Kelly R. – Humans of Chronic Illness by Solve M.E.

Humans of ME/CFS

I miss the old me. The me that could easily knock out an hour of high intensity workout. The me that ran around playing fun games with my kids. The me that was sharp and articulate.
What happened to me?

In April 2016, after months of feeling utterly exhausted and numerous blood tests, I was diagnosed with ME/CFS. As a positive person I chose to resort to ‘mind over matter’, pushing myself, and remaining optimistic that a misdiagnosis had been made. Oh, how wrong I was!

July 2016 brought with it my crash in health and pains that I could only liken to shin splints, but not only in my legs but in my arms and back. Nerve pain caused my skin to feel like it was being scraped off at the lightest of touches and my brain was so foggy that I struggled to hold a conversation. Driving to work one sunny morning I could take no more. I was barely able to hold the bottom of the steering wheel. I broke down and sobbed, not just because of the pain and exhaustion, but because of the realization that I would never be ‘me’ again.

I have spent the last six months away from work learning to manage and cope with the never-ending list of symptoms. I weigh the pros and cons of taking a shower. I lay still like a statue for hours on end just to muster up the energy be able to go out for a few hours and socialize with friends.
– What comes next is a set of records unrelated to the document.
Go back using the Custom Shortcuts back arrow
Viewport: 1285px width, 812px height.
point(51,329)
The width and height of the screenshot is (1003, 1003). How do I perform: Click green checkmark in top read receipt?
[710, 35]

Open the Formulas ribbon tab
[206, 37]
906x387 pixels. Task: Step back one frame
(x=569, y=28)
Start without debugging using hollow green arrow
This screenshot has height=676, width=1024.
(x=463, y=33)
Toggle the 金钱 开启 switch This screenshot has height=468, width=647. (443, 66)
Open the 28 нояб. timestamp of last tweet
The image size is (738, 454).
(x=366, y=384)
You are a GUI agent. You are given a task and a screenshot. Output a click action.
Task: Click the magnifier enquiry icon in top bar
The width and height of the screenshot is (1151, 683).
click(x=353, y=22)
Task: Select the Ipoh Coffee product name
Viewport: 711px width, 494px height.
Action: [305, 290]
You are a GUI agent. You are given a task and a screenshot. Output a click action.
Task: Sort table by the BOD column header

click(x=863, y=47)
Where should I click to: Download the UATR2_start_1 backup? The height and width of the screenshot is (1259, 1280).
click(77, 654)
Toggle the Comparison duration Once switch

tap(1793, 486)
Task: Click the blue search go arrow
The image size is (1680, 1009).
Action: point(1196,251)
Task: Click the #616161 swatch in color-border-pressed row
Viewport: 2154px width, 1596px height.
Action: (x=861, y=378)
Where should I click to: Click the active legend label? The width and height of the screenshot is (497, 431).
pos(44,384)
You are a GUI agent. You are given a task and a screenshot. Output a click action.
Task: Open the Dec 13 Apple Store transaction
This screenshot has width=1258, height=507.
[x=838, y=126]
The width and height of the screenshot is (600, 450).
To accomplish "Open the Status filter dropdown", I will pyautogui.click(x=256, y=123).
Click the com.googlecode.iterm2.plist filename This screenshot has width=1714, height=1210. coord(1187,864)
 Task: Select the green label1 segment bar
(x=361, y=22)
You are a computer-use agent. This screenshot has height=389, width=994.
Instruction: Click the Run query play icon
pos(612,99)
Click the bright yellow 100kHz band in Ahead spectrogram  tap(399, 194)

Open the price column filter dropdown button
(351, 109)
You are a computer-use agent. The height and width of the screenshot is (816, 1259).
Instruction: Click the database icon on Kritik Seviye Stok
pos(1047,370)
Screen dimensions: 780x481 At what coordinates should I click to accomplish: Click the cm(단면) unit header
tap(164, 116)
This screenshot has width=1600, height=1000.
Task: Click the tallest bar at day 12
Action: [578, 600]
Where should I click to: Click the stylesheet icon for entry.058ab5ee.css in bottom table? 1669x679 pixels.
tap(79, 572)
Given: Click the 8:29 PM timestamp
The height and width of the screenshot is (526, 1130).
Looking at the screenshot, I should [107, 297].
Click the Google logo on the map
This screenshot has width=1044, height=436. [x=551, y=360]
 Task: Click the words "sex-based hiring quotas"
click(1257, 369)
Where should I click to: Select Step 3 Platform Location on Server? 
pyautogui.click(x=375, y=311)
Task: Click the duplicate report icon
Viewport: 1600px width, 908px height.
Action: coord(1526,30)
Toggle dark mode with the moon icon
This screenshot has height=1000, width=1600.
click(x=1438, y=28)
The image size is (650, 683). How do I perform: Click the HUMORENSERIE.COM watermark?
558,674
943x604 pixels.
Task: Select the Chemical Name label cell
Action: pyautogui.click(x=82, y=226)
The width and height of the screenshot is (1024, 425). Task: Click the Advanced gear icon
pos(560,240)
I do feel I’m one of the lucky ones because I am able to lead a relatively fulfilling life. But the amount of activities I’ve had to sacrifice just to be able to keep myself on an even keel and remain in employment makes me feel so useless. I am still going through the grieving process for the me before ME. I cry to myself at the thought of being free from this body and just going for a run through the woods.

Thankfully, I have a great family and support system. My children were scared at first. They thought I was dying, so I told them I’m still their mom, but just a bit sloth like. I am gradually finding other things that I can enjoy and I have found meditation very beneficial.

People who are uneducated about ME/CFS have many opinions on what I could do to help myself and what is causing me to feel like I do—the most hurtful being that it’s all in my head. Let me tell you now, I don’t know anyone who would wish to feel the way I do on a daily basis. I really hope going forward we have more medical professionals advocating for us to push for the research this debilitating illness deserves.